A dupla, apelidada de cozinha itinerante, que tem sido anfitriã em diferentes espaços da cidade, instala-se agora, até o Outono começar a dar sinais, no Parque da Cidade do Porto. Temos seguido a sua itinerância e já lhes provámos um pouco de tudo. Ora escolhemos a aromática quentura dos estufados, dos arrozes de comer à colher do mesmo prato, ora testámos a aromática frescura dos molhos de cereja a acompanhar almôndegas, ora partilhámos as sobremesas em que tudo sabe a Verão num lugar por descobrir, ora repetimos o kibbeh nayyeh tantas vezes que já o sabemos escrever de cor. Tudo nos enche a boca e faz viajar mesmo a quem não quer sair do sítio. A cada novo aroma, a sensação de pertencer a um lugar que desconhecemos, de cruzar gerações e continentes.

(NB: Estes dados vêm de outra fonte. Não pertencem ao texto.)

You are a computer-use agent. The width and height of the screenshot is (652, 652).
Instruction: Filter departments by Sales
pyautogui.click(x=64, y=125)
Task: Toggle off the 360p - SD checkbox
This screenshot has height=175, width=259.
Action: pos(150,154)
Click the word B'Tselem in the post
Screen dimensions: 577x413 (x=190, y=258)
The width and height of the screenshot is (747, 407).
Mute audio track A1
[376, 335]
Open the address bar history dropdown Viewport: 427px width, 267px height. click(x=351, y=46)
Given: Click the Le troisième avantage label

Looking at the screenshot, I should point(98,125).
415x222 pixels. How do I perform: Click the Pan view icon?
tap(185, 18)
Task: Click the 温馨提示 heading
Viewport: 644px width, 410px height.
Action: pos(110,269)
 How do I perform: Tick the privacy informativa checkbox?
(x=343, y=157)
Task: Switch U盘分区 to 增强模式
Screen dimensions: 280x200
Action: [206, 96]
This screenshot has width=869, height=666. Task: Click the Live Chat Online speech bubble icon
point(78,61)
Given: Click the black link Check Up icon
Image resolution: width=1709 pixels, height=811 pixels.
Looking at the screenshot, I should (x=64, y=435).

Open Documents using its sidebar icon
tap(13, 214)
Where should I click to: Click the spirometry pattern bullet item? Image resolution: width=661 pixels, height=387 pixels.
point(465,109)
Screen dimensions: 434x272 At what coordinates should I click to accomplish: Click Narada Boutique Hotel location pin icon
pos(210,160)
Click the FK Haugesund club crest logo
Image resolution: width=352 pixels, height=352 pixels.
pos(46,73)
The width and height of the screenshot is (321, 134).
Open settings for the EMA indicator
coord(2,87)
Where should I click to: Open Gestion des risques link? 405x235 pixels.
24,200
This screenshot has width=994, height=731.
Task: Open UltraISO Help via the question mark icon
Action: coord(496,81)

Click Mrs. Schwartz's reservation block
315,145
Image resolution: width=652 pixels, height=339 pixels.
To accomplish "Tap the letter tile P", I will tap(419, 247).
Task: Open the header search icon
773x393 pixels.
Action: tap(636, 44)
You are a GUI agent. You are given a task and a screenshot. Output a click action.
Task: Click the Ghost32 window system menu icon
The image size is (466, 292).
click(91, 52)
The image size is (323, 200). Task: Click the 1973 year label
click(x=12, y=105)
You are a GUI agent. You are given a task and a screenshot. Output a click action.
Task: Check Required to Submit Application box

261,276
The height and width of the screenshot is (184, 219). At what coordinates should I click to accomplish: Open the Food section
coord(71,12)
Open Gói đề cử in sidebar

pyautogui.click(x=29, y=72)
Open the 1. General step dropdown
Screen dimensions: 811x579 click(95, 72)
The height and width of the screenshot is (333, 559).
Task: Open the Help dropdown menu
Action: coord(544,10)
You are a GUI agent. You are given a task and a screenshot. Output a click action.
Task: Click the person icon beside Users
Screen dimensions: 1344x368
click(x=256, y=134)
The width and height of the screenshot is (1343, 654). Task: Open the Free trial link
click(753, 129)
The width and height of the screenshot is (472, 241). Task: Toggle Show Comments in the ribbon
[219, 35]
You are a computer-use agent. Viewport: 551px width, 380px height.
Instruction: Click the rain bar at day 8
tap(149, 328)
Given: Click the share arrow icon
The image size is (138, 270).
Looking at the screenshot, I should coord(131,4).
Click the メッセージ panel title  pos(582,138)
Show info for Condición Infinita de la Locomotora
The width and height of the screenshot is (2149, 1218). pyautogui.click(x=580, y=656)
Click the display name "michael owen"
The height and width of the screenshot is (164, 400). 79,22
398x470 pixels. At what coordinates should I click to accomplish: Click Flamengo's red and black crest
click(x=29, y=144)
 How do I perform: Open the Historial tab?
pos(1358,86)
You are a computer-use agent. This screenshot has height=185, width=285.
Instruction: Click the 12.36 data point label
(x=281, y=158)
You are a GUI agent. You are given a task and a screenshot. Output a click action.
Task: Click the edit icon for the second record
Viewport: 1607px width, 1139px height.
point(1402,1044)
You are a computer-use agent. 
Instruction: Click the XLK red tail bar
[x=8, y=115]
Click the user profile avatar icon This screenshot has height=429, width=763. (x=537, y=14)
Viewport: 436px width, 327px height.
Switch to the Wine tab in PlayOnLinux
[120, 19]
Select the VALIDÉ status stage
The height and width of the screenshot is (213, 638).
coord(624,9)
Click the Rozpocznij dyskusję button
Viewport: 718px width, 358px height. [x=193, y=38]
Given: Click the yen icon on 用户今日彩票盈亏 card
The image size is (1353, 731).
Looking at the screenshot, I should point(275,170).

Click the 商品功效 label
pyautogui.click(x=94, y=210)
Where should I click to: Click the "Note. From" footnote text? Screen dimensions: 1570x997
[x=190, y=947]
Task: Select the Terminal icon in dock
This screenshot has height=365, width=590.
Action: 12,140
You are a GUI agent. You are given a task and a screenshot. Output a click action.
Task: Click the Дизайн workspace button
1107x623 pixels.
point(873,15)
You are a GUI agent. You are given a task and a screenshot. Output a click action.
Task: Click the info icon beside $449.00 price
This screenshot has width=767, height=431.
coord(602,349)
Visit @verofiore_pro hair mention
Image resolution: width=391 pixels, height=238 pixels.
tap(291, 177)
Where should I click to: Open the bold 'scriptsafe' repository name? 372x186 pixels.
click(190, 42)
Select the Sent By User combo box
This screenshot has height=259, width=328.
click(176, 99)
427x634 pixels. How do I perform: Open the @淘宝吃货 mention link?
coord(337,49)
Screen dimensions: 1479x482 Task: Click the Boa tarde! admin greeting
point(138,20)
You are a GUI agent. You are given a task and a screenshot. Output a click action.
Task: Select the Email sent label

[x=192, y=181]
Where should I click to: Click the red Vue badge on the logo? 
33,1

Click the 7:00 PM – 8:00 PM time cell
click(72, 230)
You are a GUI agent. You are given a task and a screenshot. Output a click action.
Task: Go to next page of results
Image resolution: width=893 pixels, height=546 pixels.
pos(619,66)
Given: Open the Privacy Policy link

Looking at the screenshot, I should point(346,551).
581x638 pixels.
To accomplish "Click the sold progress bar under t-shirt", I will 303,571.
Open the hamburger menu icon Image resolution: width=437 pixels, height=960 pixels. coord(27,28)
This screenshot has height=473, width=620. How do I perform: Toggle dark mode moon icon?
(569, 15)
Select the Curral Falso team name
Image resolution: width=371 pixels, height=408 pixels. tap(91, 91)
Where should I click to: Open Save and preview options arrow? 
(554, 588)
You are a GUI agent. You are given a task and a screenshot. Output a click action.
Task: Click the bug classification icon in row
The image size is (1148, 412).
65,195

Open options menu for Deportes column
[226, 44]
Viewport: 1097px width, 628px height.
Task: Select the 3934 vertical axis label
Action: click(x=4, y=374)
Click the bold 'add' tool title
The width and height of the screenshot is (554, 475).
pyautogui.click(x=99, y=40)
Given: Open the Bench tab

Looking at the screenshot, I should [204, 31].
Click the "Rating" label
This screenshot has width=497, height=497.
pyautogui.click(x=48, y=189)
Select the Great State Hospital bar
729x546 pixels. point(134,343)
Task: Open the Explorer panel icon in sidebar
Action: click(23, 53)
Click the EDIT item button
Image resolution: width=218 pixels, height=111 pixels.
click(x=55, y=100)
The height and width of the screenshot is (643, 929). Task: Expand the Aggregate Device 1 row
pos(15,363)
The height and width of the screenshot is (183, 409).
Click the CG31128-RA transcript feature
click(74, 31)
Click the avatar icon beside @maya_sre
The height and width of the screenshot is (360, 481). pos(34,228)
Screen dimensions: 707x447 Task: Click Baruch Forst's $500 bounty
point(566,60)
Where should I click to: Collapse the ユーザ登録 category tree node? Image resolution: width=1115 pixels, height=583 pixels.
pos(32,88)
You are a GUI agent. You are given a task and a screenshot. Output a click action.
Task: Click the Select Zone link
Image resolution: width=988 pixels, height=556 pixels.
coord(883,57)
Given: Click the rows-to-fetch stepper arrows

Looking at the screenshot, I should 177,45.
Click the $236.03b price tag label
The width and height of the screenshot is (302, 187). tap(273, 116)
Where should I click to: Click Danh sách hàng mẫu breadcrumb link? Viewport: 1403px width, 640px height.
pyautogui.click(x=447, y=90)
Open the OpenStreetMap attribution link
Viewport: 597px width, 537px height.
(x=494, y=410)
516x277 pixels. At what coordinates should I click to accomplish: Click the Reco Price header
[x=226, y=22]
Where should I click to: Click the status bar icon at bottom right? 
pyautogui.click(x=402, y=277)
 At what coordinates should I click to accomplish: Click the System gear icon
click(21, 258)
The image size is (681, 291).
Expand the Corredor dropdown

E de cada vez que vejo a chef Isa Cordaro, confesso, é como se tivesse treze anos e me cruzasse com o “rapaz lá do liceu”. Não serei a única e saber de cor como é sentir borboletas na barriga quando se vê alguém que nos abala. Fico sem palavras, meia bamba. Quero dizer frases bonitas mas a única coisa que consigo articular é que “estava tudo muito bom”. Os mais distraídos diriam que é dos seus olhos que devoram o mundo, mas eu petrifico ao vê-la cozinhar o mundo em meio metro de cozinha. Se o verão vos trouxer até ao Porto, ou se o verão não vos levar senão perto de casa, então a viagem é aqui. O Alex receber-vos-á com o jeito de quem vos quer bem, de quem vos pode explicar como se faz pingar o soro do labneh, de quem vos quer guiar pelo que há de mais bonito. E o mais bonito, por muitas voltas de montanha russa que dê a vida, é sempre o amor.

Se a comida portuguesa estiver mal no campeonato do mundo, podemos sempre nacionalizar a Isa e o Alex porque o seu sotaque já soa a casa.